Title: "A Text-based Approach For Link Prediction on Wikipedia Articles"
Authors:
Tran Hoàng Anh – 20521079 – KHDL2020 – Main Author
Nguyen Minh Tam – 20520748 – KHDL2020 – Co-Author
Supervisor: MS. Luu Thanh Son.
Abstract:
Wikipedia is the largest encyclopedia where the articles are bound together by the hyperlinks. By predicting future links between articles, we can enhance the navigability and discoverability of the network, and provide users with more relevant and informative articles through the links. The DSAA 2023 Competition focus on the link prediction task applied to Wikipedia articles. In this challenge, we are given a sparsified subgraph of the Wikipedia network, and our target is to predict if a link exists between two Wikipedia pages u and v. In particular, we are given a ground-truth file which contains pairs of nodes corresponding to positive or negative samples. If an edge exists between two nodes then the corresponding label is set to 1, otherwise, the label is 0. However, if a pair of nodes is not reported in the file, this does not imply that there is no edge between them. Some of these missing pairs of nodes will appear in the test file, and we will have to predict whether there is a link between them or not.
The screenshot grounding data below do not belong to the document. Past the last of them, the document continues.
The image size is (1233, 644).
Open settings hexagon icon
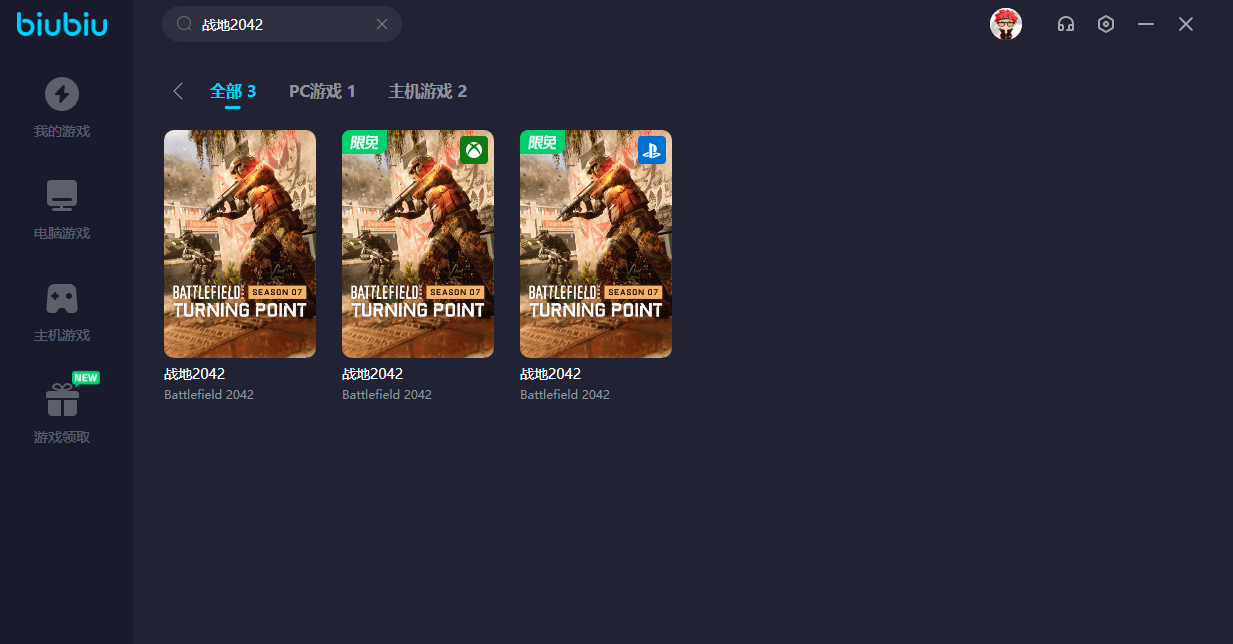tap(1106, 24)
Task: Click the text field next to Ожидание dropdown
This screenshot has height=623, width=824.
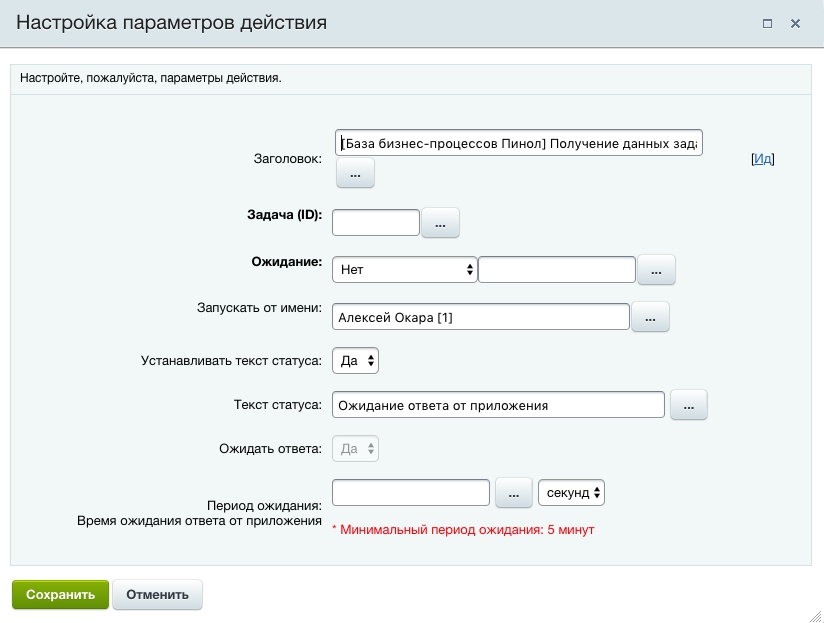Action: tap(557, 270)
In this paper, we will present our approach and solutions for this challenge. Our approach is text-based, and we used the Part-of-Speech tagging (POS) to extract features from the text. Before running prediction models, we first analyzed and visualized the data to understand more about the dataset. Next, we embedded the nodes by applying POS tagging, and we also conducted statiscal t-test to select the tags. Finally, we ran the classification models on the embedded dataset. Most of the models we used are classical Machine Learning models, which ensures the efficiency of our approach. Our method archieved 0.99999 in both public and private test sets, and placed 7th in the competion.
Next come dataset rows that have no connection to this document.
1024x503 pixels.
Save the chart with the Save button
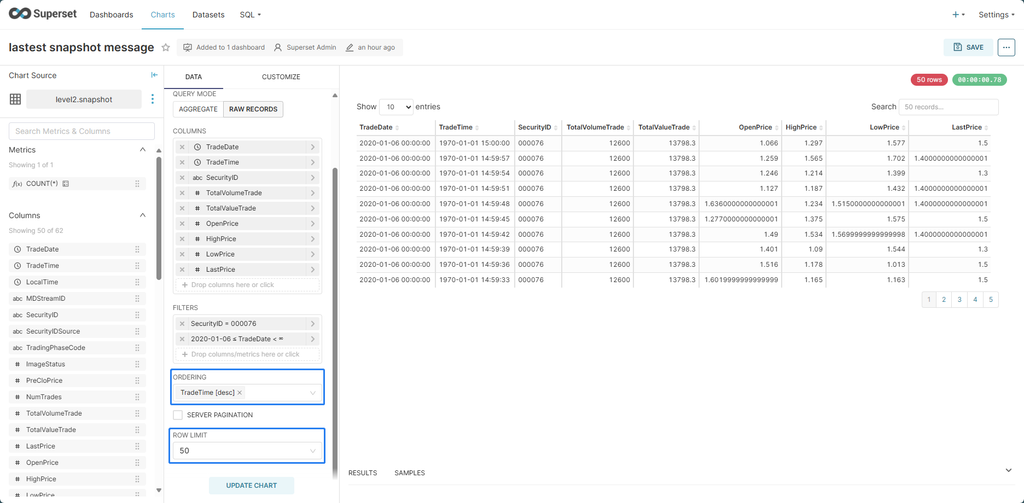tap(968, 47)
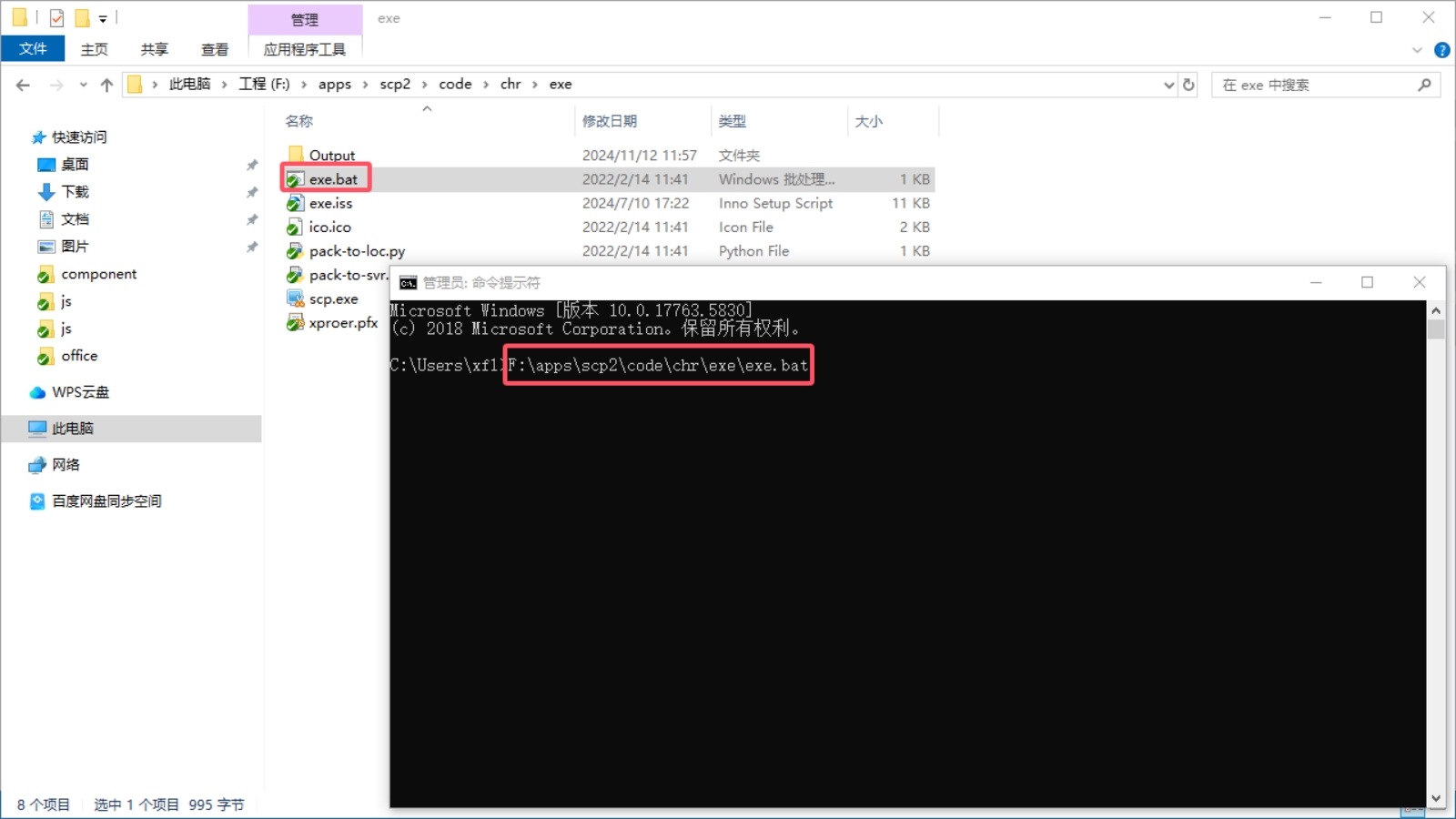Switch to the 查看 ribbon tab
Viewport: 1456px width, 819px height.
pos(215,49)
"We express our gratitude to Mr. Lưu Thanh Sơn for accompanying and guiding our team throughout our participation in the competition and the publication of this international scientific paper."
The 10th International Conference on Data Science and Advanced Analytics (DSAA) highlights the strong interdisciplinary synthesis between statistics, computer science, information/intelligence science, and the interaction between academic and business domains in data science and analytics. DSAA sets high standards for the organizing committee, important keynote speeches, main conference submissions, and special sessions, as well as the acceptance rate for competitive papers. DSAA has been widely recognized as a leading annual specialized meeting in data science and analytics, such as Google Metrics and China Computer Foundation. DSAA 2023 provides a premier forum bringing together researchers, practitioners, government, developers, and users of big data solutions to exchange the latest theoretical developments in data science and best practices for various applications. DSAA 2023 invites submissions describing innovative research on all aspects of data science and advanced analytics, as well as papers focusing on applications that make significant, original, and reproducible contributions to improving the practice of data science and analytics in real-world situations.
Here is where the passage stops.